TASK:
Reproduce the listing exactly and skip over any pictures.
----- PROVIDED INFORMATION -----
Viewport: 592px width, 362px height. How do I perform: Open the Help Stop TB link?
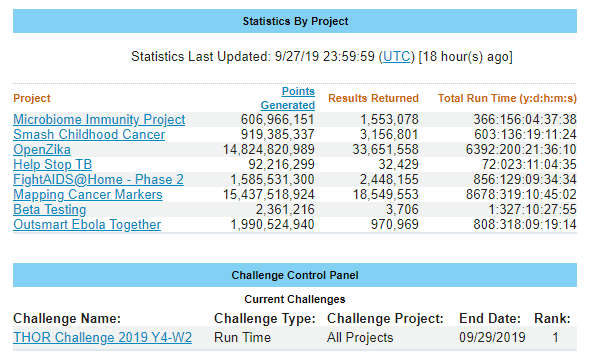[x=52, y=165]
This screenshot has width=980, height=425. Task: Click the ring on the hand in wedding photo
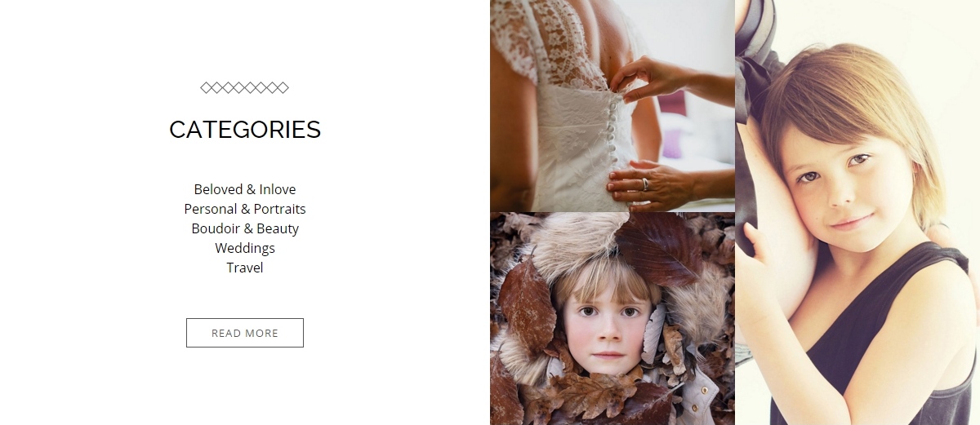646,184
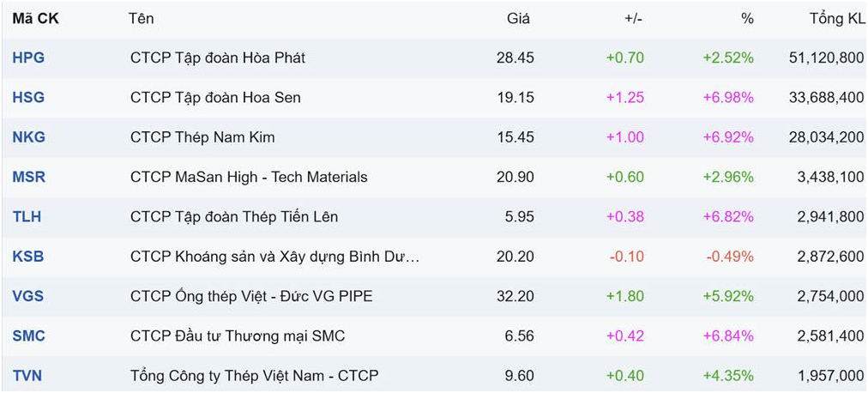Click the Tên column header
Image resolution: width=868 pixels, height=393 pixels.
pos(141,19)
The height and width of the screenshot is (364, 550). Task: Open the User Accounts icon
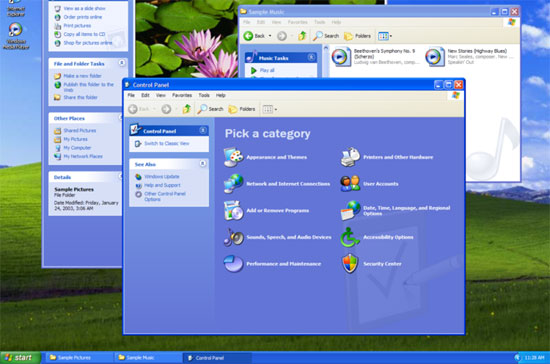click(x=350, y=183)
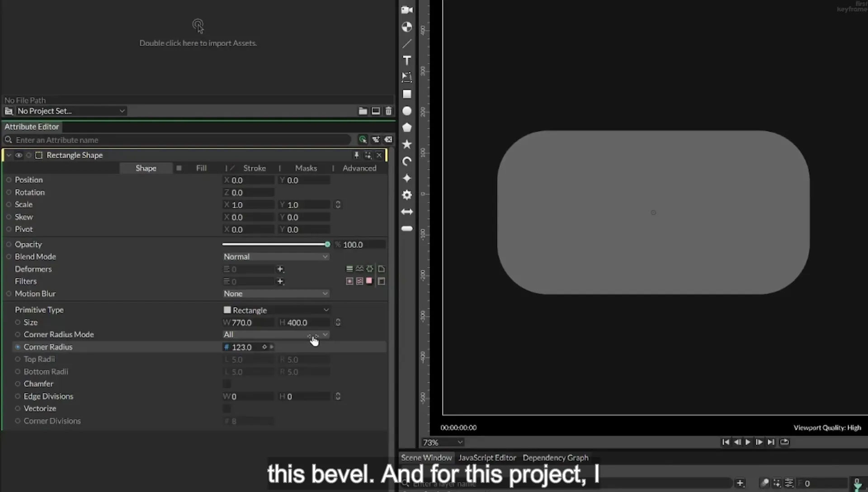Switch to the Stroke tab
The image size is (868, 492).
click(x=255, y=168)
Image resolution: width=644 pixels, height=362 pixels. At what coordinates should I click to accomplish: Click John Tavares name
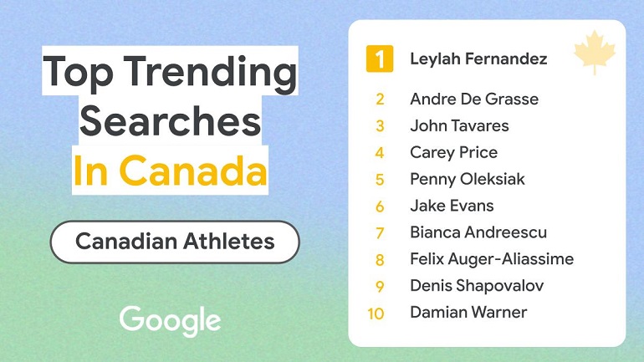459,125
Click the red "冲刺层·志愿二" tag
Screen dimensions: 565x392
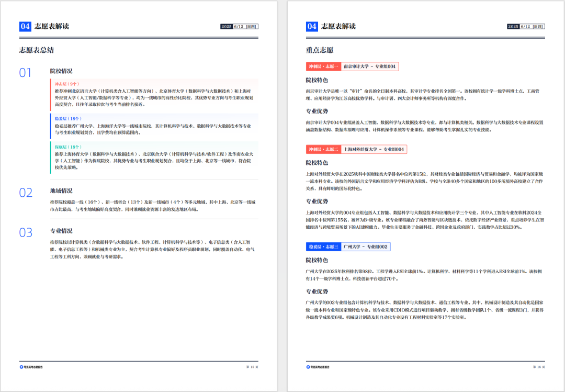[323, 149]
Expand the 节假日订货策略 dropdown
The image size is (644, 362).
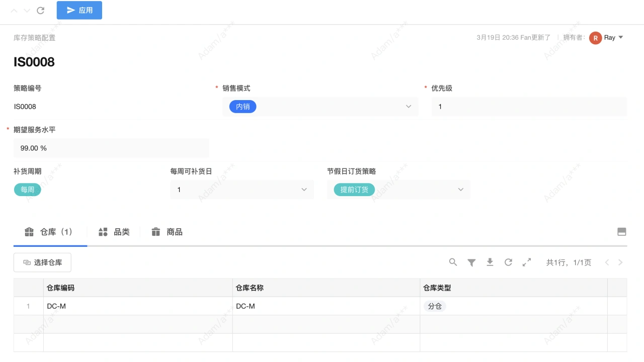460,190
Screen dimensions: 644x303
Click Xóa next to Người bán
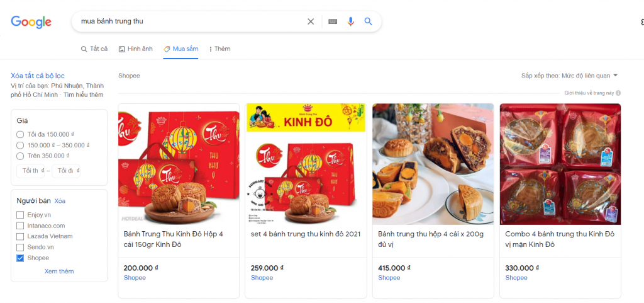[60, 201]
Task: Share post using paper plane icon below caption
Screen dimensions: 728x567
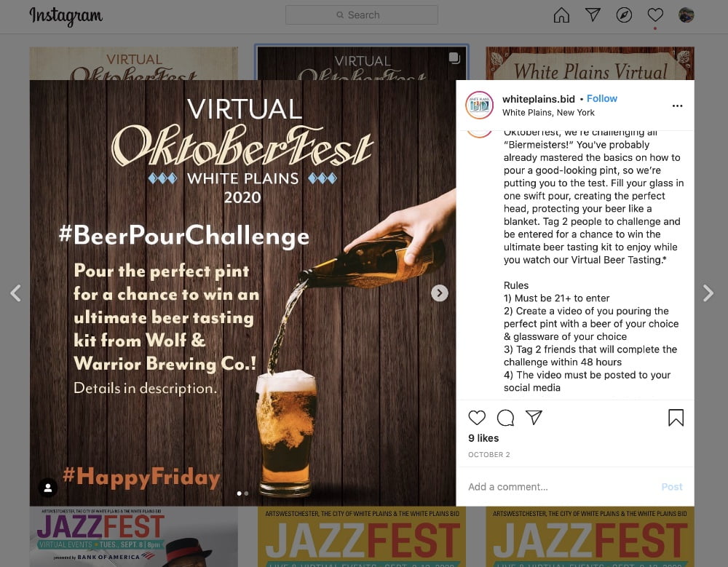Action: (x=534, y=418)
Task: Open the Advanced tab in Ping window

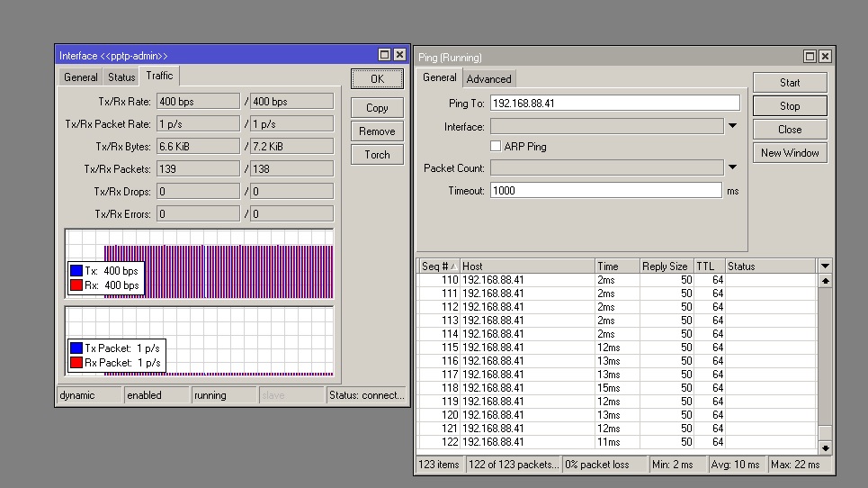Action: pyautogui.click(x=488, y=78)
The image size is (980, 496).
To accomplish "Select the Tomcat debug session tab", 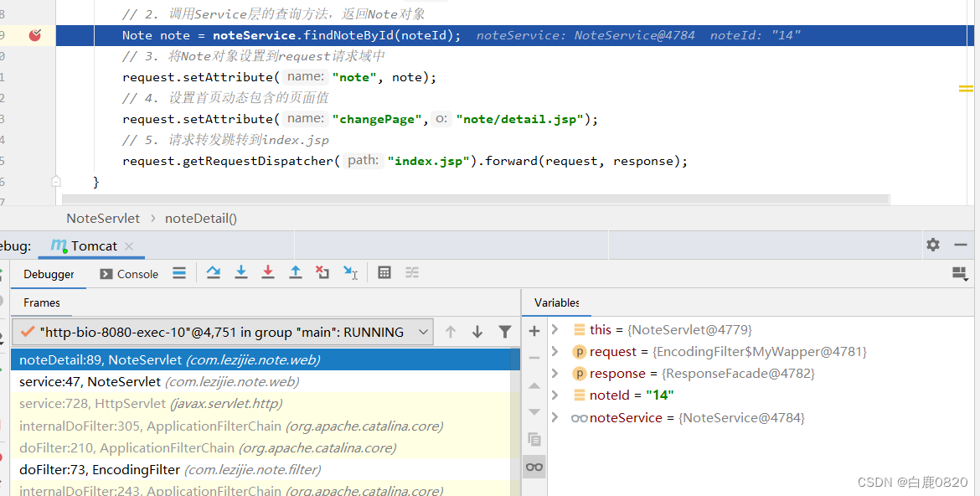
-----
EXERCISE SOLUTION:
Viewport: 592px width, 362px height. How do I perform: Open the Help Stop TB link?
[x=52, y=165]
This screenshot has width=980, height=425. Task: Click the ring on the hand in wedding photo
646,184
Click the Tên column header
Image resolution: width=868 pixels, height=393 pixels.
pos(141,19)
The height and width of the screenshot is (364, 550). Task: Open the User Accounts icon
click(x=350, y=183)
Switch to the Stroke tab
The image size is (868, 492).
click(x=255, y=168)
Image resolution: width=644 pixels, height=362 pixels. At what coordinates should I click to accomplish: Click John Tavares name
459,125
Click the red "冲刺层·志愿二" tag
Screen dimensions: 565x392
[323, 149]
Expand the 节假日订货策略 dropdown
The image size is (644, 362).
460,190
Screen dimensions: 644x303
Click Xóa next to Người bán
[60, 201]
Task: Share post using paper plane icon below caption
Screen dimensions: 728x567
Action: (x=534, y=418)
Task: Open the Advanced tab in Ping window

Action: pyautogui.click(x=488, y=78)
The image size is (980, 496).
To accomplish "Select the Tomcat debug session tab", 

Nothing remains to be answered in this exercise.